● **EXTRAIT À LIRE**
'''

Une telle vocation semblerait indiquer des goûts austères ; mais ici cette vocation sait très-bien se combiner avec des goûts romanesques, et c’est un trait encore et des plus essentiels dans le caractère de Mme de Genlis. Cette enfant, qui a commencé par lire Clélie, et qui s’en souviendra toujours, joue la comédie dès ses premières années, et tout désormais dans son imagination, même l’enseignement, prendra volontiers cette forme de comédie et de théâtre. La mère de Mme de Genlis, qui faisait tant bien que mal des vers (toute cette famille avait pour premier don la facilité), avait composé un opéra-comique qu’on joua à Saint-Aubin, et dans lequel la jeune comtesse de Lancy (la future Genlis) eut le rôle de l’Amour :

« Je n’oublierai jamais, dit-elle, que dans le Prologue mon habit d’Amour était couleur de rose, recouvert de dentelle de point parsemée de petites fleurs artificielles de toutes couleurs ; il ne me venait que jusqu’aux genoux ; j’avais des petites bottines couleur de paille et argent, mes longs cheveux abattus et des ailes bleues. »

'''

● **CONSIGNE ÉCRITE 1**
Dans l'extrait sur Mme de Genlis, relevez toutes les couleurs nommées dans la description de son costume d'Amour.

● **ENREGISTREMENTS FOURNIS**
'''

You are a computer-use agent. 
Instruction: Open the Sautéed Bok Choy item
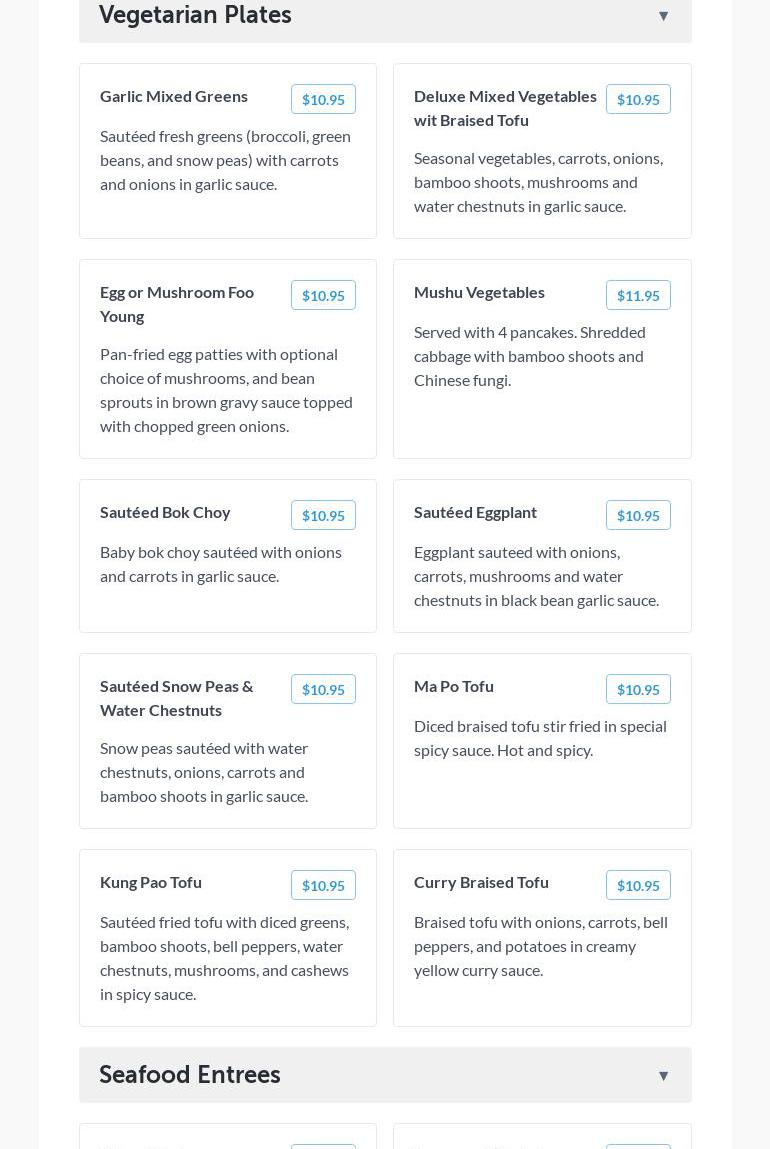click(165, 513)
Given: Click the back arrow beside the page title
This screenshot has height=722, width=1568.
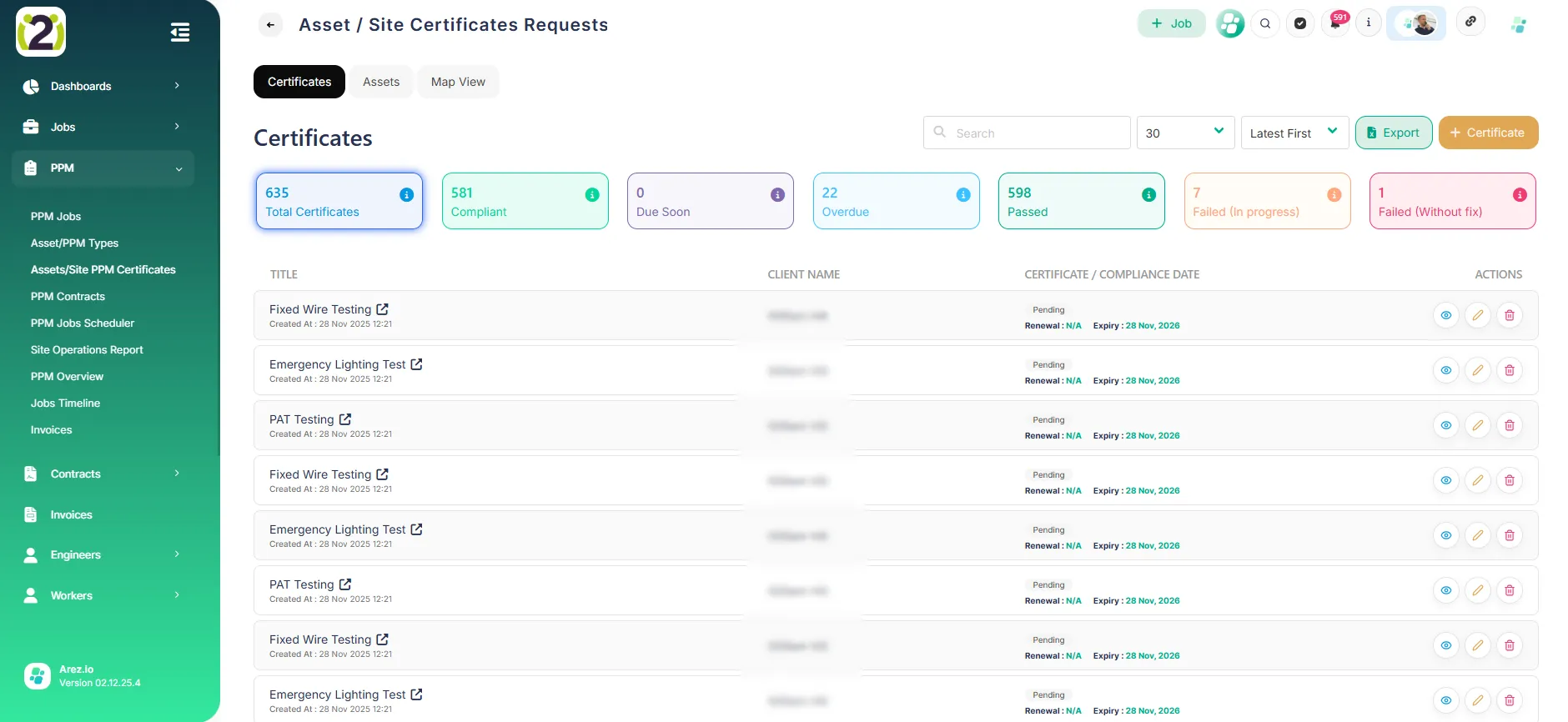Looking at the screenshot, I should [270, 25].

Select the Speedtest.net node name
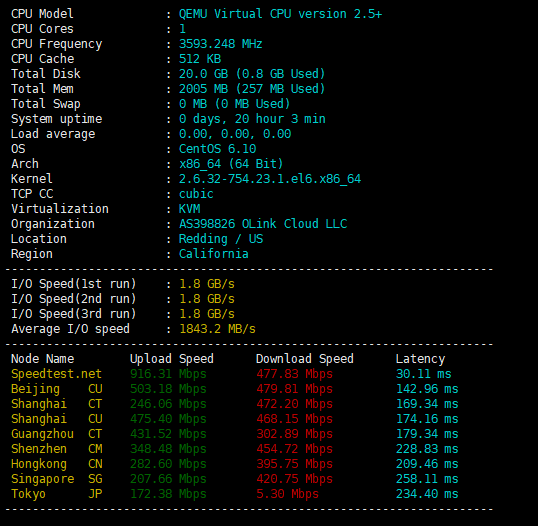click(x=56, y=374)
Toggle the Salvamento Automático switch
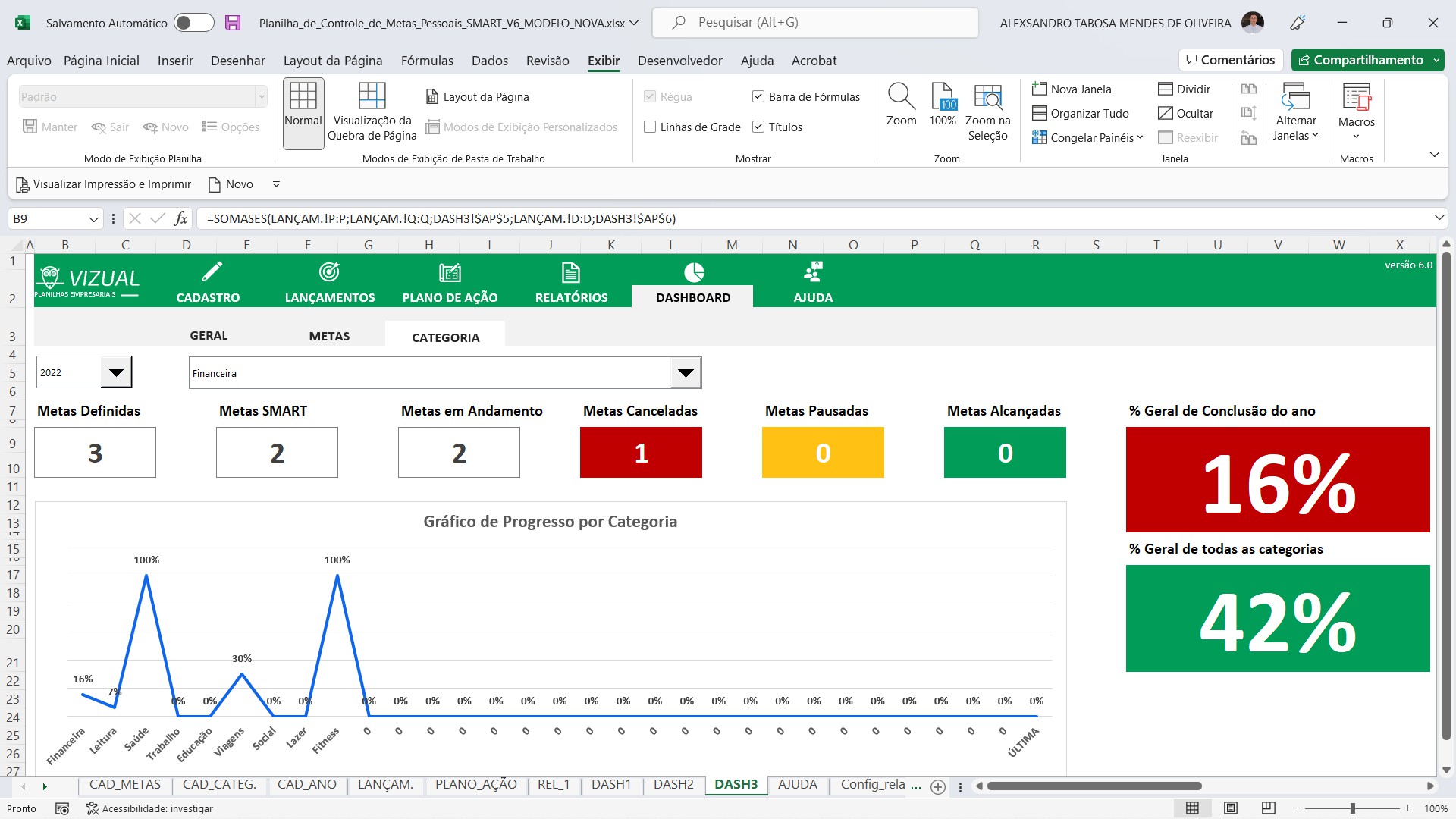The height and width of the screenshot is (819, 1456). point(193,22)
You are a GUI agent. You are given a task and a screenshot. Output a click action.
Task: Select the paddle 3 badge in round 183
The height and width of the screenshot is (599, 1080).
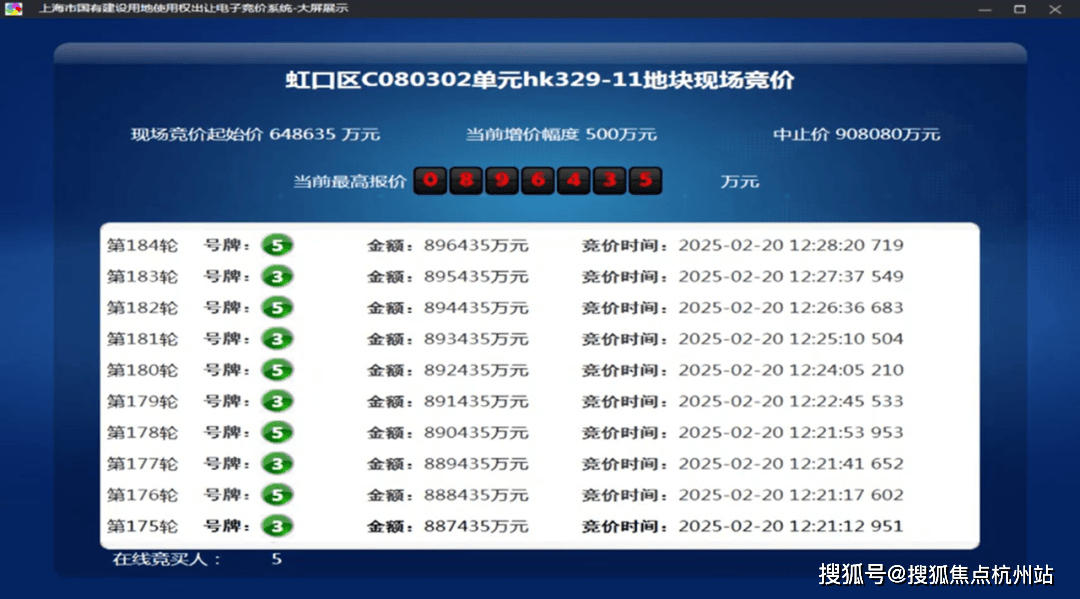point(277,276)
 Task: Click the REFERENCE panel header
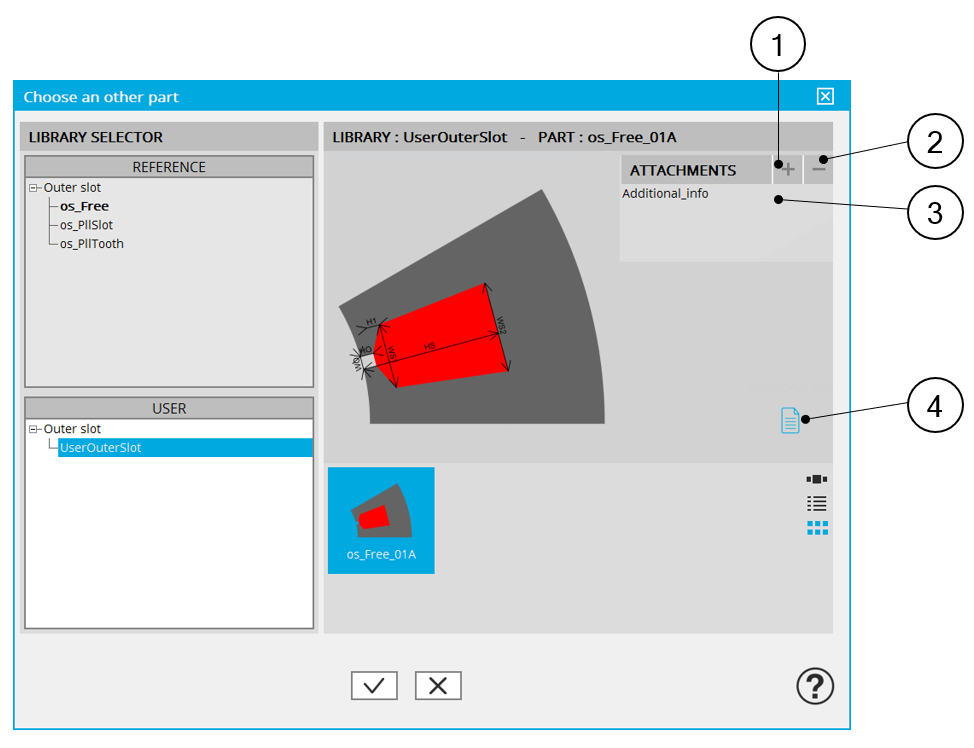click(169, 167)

'''

● **CONSIGNE ÉCRITE 2**
Dans les enregistrements, commencez à la ligne qui contient « You are a GUI » et allez jusqu'à la fin. Recopiez ces lignes en remplaçant « screenshot » par « screen capture », sans autre modification et sans les images.

● **RÉPONSE RÉDIGÉE 1**
Rose, paille, argent, bleu.

● **RÉPONSE RÉDIGÉE 2**
You are a GUI agent. You are given a task and a screen capture. Output a click action.
Task: Select the paddle 3 badge in round 183
The height and width of the screen capture is (599, 1080).
point(277,276)
 Task: Click the REFERENCE panel header
click(169, 167)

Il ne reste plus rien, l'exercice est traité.